Speaker: 朱圣鑫,西交利物浦大学
Date: 2019/04/10, Wednesday, 10:00-11:00
Venue: 数学楼307教室
Abstract: Linear mixed models are frequently used for analyzing heterogeneous data in a broad range of applications. The restricted maximum likelihood method is often preferred to estimate co-variance parameters in such models due to its unbiased estimation of the underlying variance parameters. The restricted log-likelihood function involves log determinants of a complicated co-variance matrix. An efficient statistical estimate of the underlying model parameters and quantifying the accuracy of the estimation requires the first derivatives and the second derivatives of the restricted log-likelihood function, i.e., the observed information.
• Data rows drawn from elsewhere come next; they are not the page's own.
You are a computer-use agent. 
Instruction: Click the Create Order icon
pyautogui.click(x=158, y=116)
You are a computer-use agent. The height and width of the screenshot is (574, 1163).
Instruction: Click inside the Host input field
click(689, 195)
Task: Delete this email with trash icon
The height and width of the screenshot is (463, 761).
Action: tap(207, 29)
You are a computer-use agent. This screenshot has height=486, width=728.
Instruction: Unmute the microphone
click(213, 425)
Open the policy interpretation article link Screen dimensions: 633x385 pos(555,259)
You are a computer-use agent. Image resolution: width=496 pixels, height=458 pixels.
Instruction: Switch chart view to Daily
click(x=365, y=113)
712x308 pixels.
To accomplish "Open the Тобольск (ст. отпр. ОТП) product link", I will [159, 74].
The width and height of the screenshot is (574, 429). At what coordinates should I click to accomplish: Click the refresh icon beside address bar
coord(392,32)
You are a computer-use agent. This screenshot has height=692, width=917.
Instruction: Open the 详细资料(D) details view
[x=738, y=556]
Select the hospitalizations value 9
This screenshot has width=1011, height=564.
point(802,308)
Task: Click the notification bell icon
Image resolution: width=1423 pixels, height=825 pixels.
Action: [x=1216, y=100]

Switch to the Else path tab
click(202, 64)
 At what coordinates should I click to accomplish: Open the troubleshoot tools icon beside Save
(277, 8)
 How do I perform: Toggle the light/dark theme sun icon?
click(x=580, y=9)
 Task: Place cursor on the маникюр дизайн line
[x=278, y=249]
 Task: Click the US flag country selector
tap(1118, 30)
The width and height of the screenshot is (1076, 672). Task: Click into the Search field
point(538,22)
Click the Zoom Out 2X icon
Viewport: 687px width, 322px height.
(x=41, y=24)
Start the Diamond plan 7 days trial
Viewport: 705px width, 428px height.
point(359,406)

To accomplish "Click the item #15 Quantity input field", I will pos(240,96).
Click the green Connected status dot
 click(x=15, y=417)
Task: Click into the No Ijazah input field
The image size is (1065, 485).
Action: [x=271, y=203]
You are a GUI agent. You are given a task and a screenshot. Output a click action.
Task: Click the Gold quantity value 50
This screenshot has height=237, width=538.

Standard approaches to compute the observed information and its expectation, the Fisher information, is computationally prohibitive for linear mixed models with thousands random and fixed effects. Customized algorithms are of highly demand to keep mixed models analysis scalable for increasing high-throughput heterogeneous data sets. In this paper, we will explain why the multi-frontal solver is preferred for such a class of problems, we explore how to leverage an averaged information splitting technique and dedicate matrix transform to significantly reduce computations, and how to use the multi-frontal solvers on linear systems with multiple right-hand sides to accelerate computing. This research is stimulated by a knowledge transfer project by EPSRC, VSN International Ltd and the University of Oxford.